2 April 2002 | tashman
Capital Social Statement
This is not a Clara Bow vehicle, and yet it is clearly the aspect/asset of Clara Bow which elevates a fairly serious melodrama to a timeless and profound social statement. Opening the film on death row where the handsome youth awaits the chair, a stirring test of the legal system evolves after two elite types conspire to expose its inadequacies. Elite, jaded society lawyer Gordon Harrington fabricates a murder, implicating an entirely "hired" fall-guy, one Dan O'Connor, while the bored playboy-type hides away on a yacht until the points are proven and the legal system has been disgraced. Naturally, something goes wrong, the playboy really turns up murdered, and O'Connor is now the accused, imprisoned murderer scheduled to be hanged. Then Clara Bow takes over and it's an exciting race to the finish.

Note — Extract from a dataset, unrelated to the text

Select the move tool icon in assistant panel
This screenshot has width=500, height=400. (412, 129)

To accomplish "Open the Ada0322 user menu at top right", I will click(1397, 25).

George Hackathorne gives an effective performance as Dan, his early energetic confidence slowly eroding behind bars as he faces CAPITAL PUNISHMENT. Bygone silent lead Elliott Dexter is coldly calculated as the lawyer who had more to lose than he ever imagined. SUNRISE vamp Margaret Livingston is gorgeous, sophisticated, and nearly as jaded as Dexter. Although Mary Carr is a bit much in an oddly one-note "devastated mother" routine, the character actors are excellent, including George Nichols, Alec B. Francis, Wade Boteler, and Fred Warren. Robert Ellis creates enough interest as the playboy, the snarly volunteer "victim," that you do feel bad when he gets it, and you feel bad, too, when future COLLEGIANS' heavy Eddie Phillips offers a brief, effective bit as the doomed, handsome youth awaiting the chair at the top of the picture. After a few short scenes introducing her character, Clara Bow, portraying Dan O'Connor's spirited young fiancé, really stays away from the proceedings until things turn bad for her man. Thereafter, Clara Bow serves as the action device. Her unbending faith and fearless determination blend nicely with her own famous traits, i.e., the beauty, the warmth, the positive, seemingly unlimited energy, and a heart as big as Kansas. This force of personality helps to make CAPITAL PUNISHMENT a fast moving, thought-provoking social drama.